→ **Objective**
Extend the write-up below on the Mark 2 electrostatic CRT tester, picking up right after its final sentence.

→ **Selected extract**
Test Equipment

Electrostatic CRT Tester — Mark 2

Owned (DIY-built) · Active deep-dive target CRT testers — Electrostatic-deflection/-focus CRT tester (open-source DIY kit) Modern DIY (open-source kit, sgitheach.org.uk; tests tube-era CRTs from the 1930s onward)

Overview

The Electrostatic CRT Tester — Mark 2 is a simple, manually-operated bench instrument for testing electrostatic-deflection, electrostatic-focus cathode ray tubes — the small round-face scope, radar, and indicator CRTs (DG7/32, 2BP1, 5SP7, CV-series, Russian ЛO-series, etc.) that have no proper datasheet or dedicated tester. It supplies every electrode a CRT needs from a single 12 V DC bench supply: a current-limited heater (~6 W), an adjustable control-grid bias (−5 V to −120 V), a wide-range focus supply, a flyback-derived acceleration anode up to ~+2.2 kV and a post-deflection-acceleration (PDA) supply up to ~+5.6 kV, and ±300 V push-pull deflection with AC-coupled X/Y and grid-modulation (Z) inputs — all set by hand with potentiometers and jumpers, "no micro-controller or PC in sight." It is an open design by the maker at sgitheach.org.uk, released under Creative Commons Attribution-ShareAlike 4.0, sold as bare-PCB, complete-electronics, and case kits. Beyond CRTs it also lights and characterises cold-cathode neon devices (dekatrons, Nixies, trigger tubes, bargraphs), magic-eye valves, the E1T beam-switching tube, NIMO tubes, and Geissler tubes.

→ **Dataset content**
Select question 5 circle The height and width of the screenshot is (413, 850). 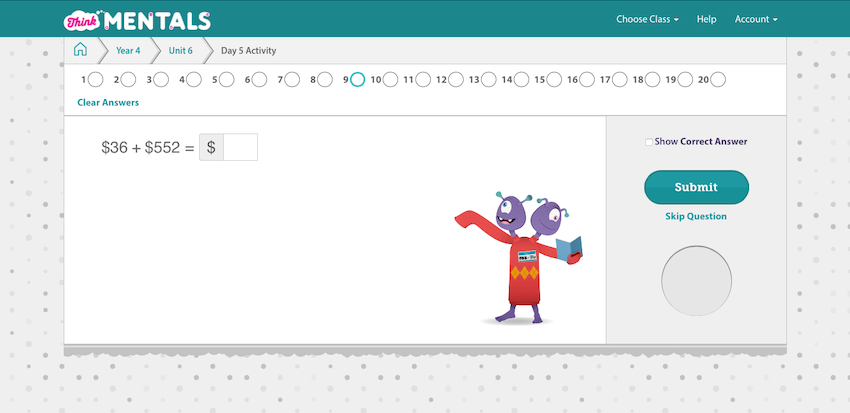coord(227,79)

...

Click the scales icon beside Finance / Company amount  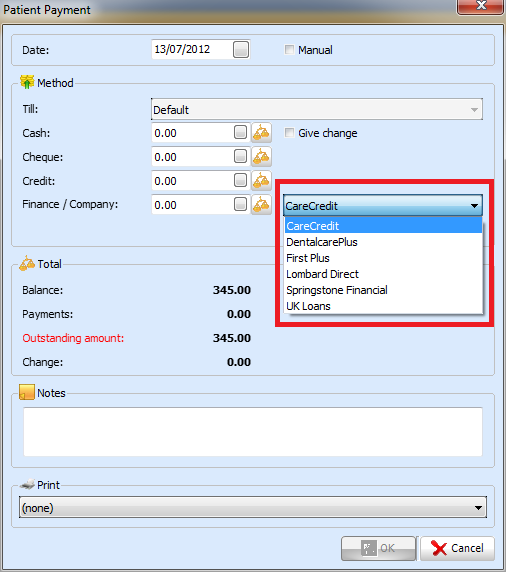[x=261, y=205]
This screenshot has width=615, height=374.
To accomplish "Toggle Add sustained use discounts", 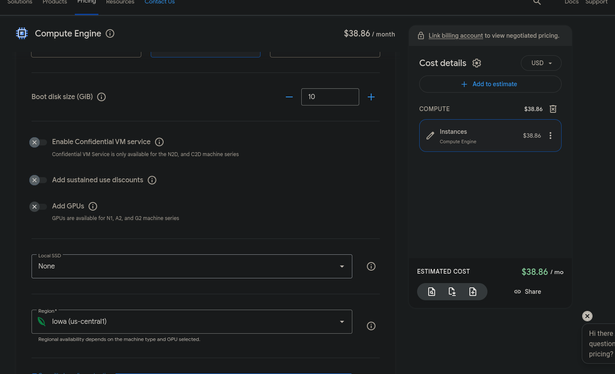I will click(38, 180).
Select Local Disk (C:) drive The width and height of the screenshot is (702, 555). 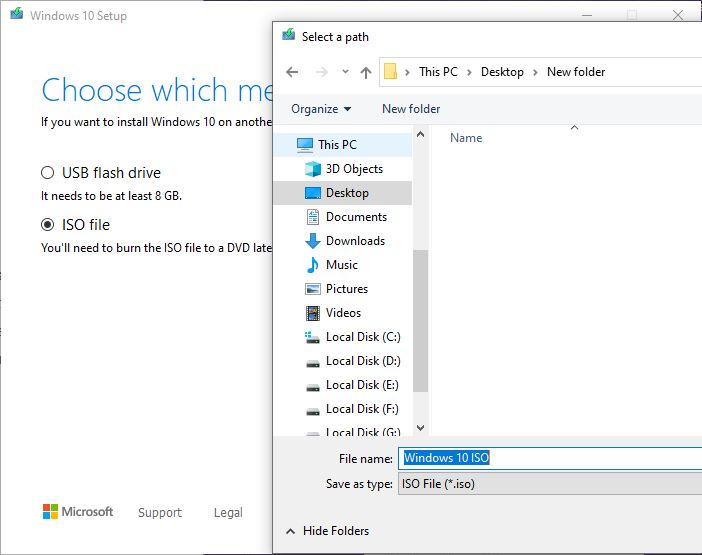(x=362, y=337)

--

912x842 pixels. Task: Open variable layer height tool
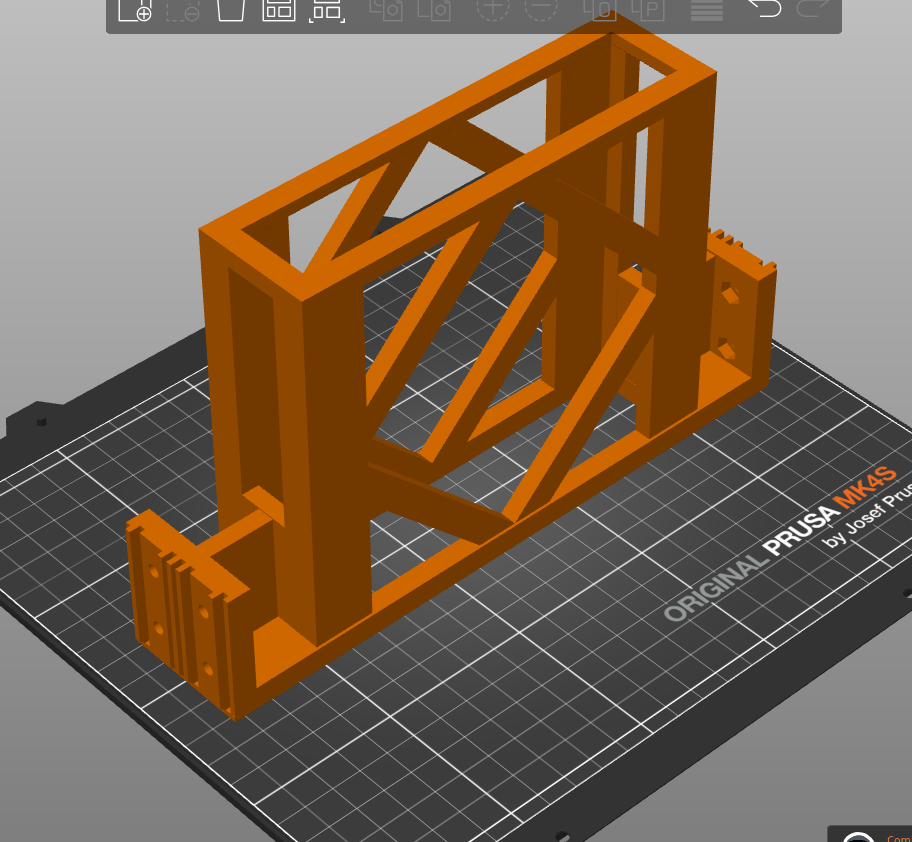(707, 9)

→ **Task response**
Context

Electrostatic CRTs — the small round-face tubes used in oscilloscopes, radar indicators, and instrument displays before magnetic-deflection TV tubes took over — are notoriously hard to test: many have no surviving datasheet, they want a fistful of different voltages from a heater rail up to several kilovolts of EHT, and getting any of those wrong risks the phosphor or the gun. Jeff already runs the tube-era bench (the Heathkit TT-1 transconductance tester, the Supreme 385 emission tester, the eTracer/uTracer6 pulsed-HV curve tracers, and the Heathkit IP-32/SP-2717A HV supplies), but none of those brings a CRT to life. This tester fills that gap: a single-box, hand-adjusted supply that lights the heater, biases the gun, focuses and accelerates the beam, and deflects the spot — so an unknown CRT can be sorted good/weak/dead, its parameters measured, and its display driven for evaluation. It also ties into the Television project's mechanical/electrostatic-display work and the dekatron/Nixie material in Electronics — Neon Ring Counters.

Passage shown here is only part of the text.